Monument in Cambridge, Massachusetts, U.S.

The Prince Hall Monument is a granite monument in the Cambridge Common park in Cambridge, Massachusetts, completed in 2010. It memorializes Prince Hall, an abolitionist, civil rights activist, and leader in Boston's black community in the 1700s. The monument was made by Ted Clausen, a sculptor who has made other public artwork in Boston.

== Design ==
The monument consists of five vertical slabs of granite quarried in Africa that form a semicircle. The polished sides of the slabs face into the semicircle, and are inscribed with quotes from Hall's writing, several of which are from official petitions. Each also has one large word: Your · Friend & · Brother · Prince · Hall. The central slab, inscribed "Brother", is also inscribed "The words of PRINCE HALL, 1730s – 1807, Abolitionist, Patriot, Entrepreneur, Founder of the First African American Lodge of Freemasons". It has the following quote:

"... give the right hand of affection and fellowship to whom it justly belongs; let their colour or complexion be what it will, let their nation be what it may, for they are your brethren and it is your indispensable duty to do so... 1797."

The sides of the granite facing out from the semicircle are inscribed with quotes from other historical and contemporary activists.

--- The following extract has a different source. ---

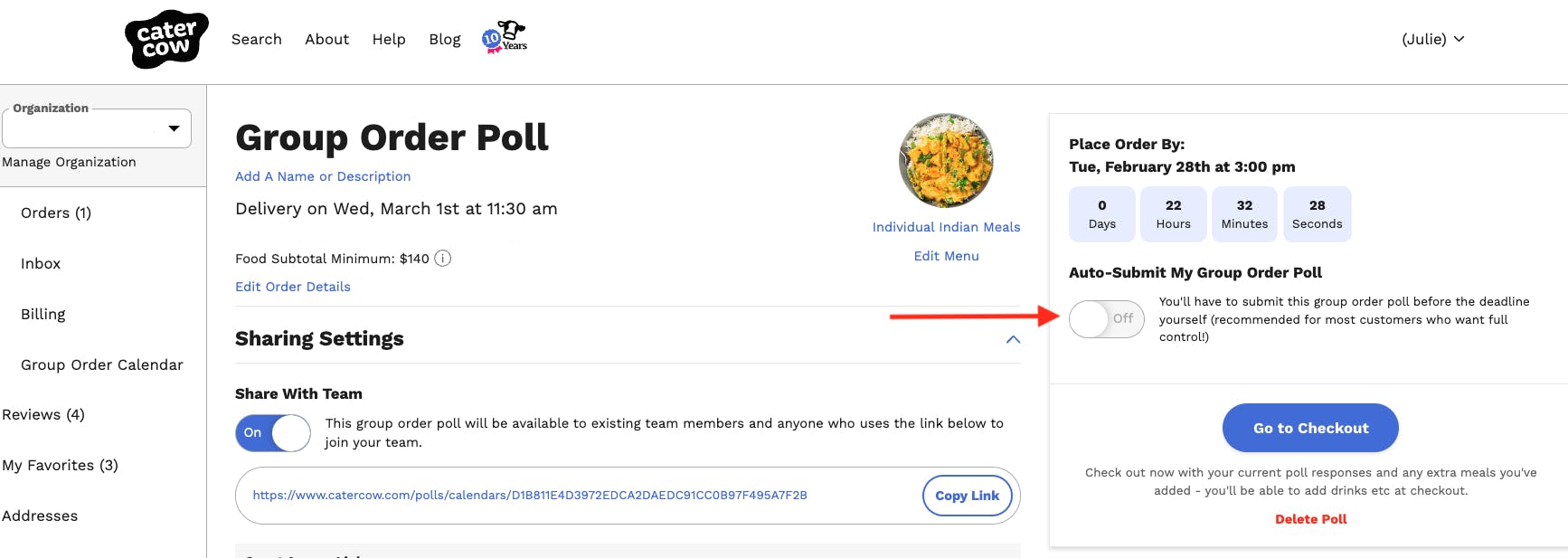Open the Blog page from navigation
The width and height of the screenshot is (1568, 558).
coord(445,39)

The monument is located next to the Washington Elm and Revolutionary War Cannons in the Cambridge Common, a location significant in the American Revolutionary War, in which Prince Hall is believed to have served and for which he petitioned for the participation of African Americans.

== History ==
In September of 2005, Cambridge City Council set up a committee to plan this monument, chaired by E. Denise Simmons. They raised a fund of $100,000 for the monument, and commissioned its design.

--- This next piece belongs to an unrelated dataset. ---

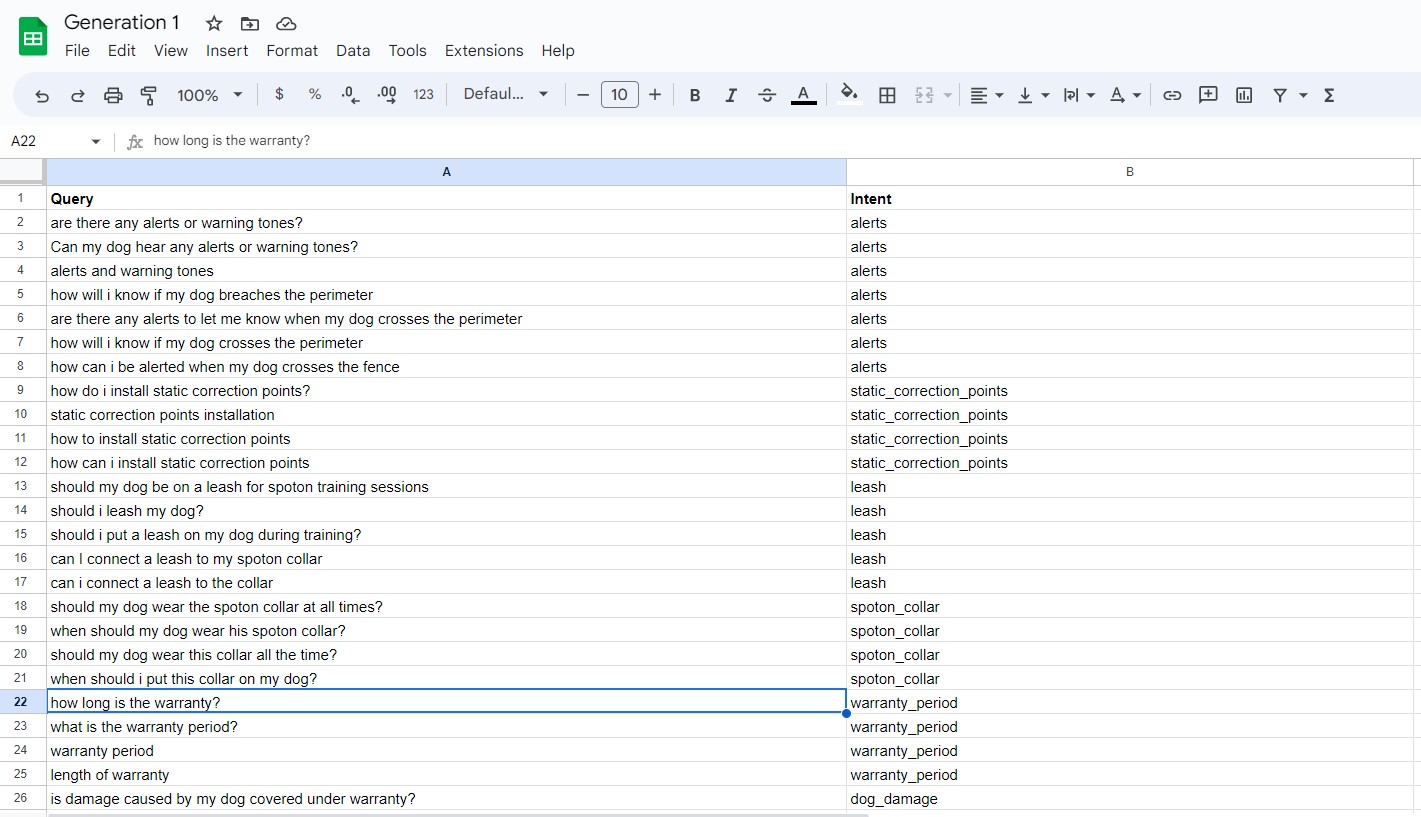Increase font size with the plus button

click(655, 94)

The work was completed and unveiled in May of 2010. Because Hall founded the first African American Masonic Lodge in the United States, and Prince Hall Freemasonry generally, Freemasons from around the country attended the ceremony, which coincided with a convention at the local Prince Hall Lodge. The unveiling ceremony was documented by a video that also shows some parts of the installation.

There is another monument to Hall in Boston, in addition to his tombstone, in Copp's Hill Burying Ground.